Please reproduce exactly the lines from the start of the records through the one containing "Task: Click the Abmelden logout icon", and nothing more.

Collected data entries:
-- Opening Marker --

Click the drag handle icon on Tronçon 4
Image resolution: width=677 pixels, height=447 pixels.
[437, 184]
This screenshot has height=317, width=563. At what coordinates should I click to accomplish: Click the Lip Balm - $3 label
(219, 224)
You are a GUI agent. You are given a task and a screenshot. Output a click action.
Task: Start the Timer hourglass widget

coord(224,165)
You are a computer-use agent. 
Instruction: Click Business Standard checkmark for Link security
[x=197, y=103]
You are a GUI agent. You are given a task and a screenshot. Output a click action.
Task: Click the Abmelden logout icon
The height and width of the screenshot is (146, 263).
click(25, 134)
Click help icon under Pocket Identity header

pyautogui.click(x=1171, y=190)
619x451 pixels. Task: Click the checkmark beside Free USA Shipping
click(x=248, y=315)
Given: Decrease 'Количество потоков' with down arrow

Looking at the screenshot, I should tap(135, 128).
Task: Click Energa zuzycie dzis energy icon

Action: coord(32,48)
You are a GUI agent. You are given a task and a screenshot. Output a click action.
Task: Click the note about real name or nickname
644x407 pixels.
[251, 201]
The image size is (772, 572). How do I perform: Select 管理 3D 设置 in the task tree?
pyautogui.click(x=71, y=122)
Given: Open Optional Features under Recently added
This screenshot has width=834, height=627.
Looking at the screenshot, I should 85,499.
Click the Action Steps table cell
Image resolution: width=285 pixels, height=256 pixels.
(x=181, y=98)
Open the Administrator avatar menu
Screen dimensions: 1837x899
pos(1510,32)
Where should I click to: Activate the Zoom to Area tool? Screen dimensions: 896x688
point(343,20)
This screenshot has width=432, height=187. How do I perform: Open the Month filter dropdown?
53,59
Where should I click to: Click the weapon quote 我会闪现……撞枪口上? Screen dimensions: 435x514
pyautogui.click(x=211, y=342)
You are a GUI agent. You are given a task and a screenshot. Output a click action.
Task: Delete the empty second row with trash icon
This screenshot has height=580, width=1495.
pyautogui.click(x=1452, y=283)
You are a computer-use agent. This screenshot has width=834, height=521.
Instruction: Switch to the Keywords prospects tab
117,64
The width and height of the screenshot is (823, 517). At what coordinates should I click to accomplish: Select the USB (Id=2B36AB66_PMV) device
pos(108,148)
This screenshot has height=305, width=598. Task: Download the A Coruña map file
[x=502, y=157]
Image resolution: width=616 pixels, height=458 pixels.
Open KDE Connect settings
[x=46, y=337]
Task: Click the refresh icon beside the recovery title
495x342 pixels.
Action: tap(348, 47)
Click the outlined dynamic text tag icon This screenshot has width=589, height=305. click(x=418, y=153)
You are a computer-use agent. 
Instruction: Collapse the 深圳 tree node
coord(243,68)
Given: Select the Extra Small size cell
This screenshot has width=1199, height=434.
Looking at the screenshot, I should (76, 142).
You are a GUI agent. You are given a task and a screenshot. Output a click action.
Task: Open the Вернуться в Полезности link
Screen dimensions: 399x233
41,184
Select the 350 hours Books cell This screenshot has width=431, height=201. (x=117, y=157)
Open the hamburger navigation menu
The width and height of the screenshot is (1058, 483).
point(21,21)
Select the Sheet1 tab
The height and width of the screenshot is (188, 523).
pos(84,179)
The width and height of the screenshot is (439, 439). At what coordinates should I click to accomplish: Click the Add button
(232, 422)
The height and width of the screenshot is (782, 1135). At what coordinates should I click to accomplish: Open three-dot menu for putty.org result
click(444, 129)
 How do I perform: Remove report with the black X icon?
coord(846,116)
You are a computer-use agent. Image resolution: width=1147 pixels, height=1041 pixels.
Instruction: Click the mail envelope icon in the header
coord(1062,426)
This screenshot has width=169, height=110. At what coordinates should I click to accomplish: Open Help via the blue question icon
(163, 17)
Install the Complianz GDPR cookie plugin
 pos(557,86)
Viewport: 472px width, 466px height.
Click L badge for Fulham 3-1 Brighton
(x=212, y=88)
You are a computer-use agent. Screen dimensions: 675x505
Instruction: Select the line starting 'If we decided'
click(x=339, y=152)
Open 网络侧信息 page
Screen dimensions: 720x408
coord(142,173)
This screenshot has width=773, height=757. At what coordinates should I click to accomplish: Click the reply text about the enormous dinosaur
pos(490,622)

-- Closing Marker --

### Solved problem
Click the drag handle icon on Tronçon 4
Image resolution: width=677 pixels, height=447 pixels.
[437, 184]
This screenshot has height=317, width=563. At what coordinates should I click to accomplish: Click the Lip Balm - $3 label
(219, 224)
You are a GUI agent. You are given a task and a screenshot. Output a click action.
Task: Start the Timer hourglass widget

coord(224,165)
You are a computer-use agent. 
Instruction: Click Business Standard checkmark for Link security
[x=197, y=103]
You are a GUI agent. You are given a task and a screenshot. Output a click action.
Task: Click the Abmelden logout icon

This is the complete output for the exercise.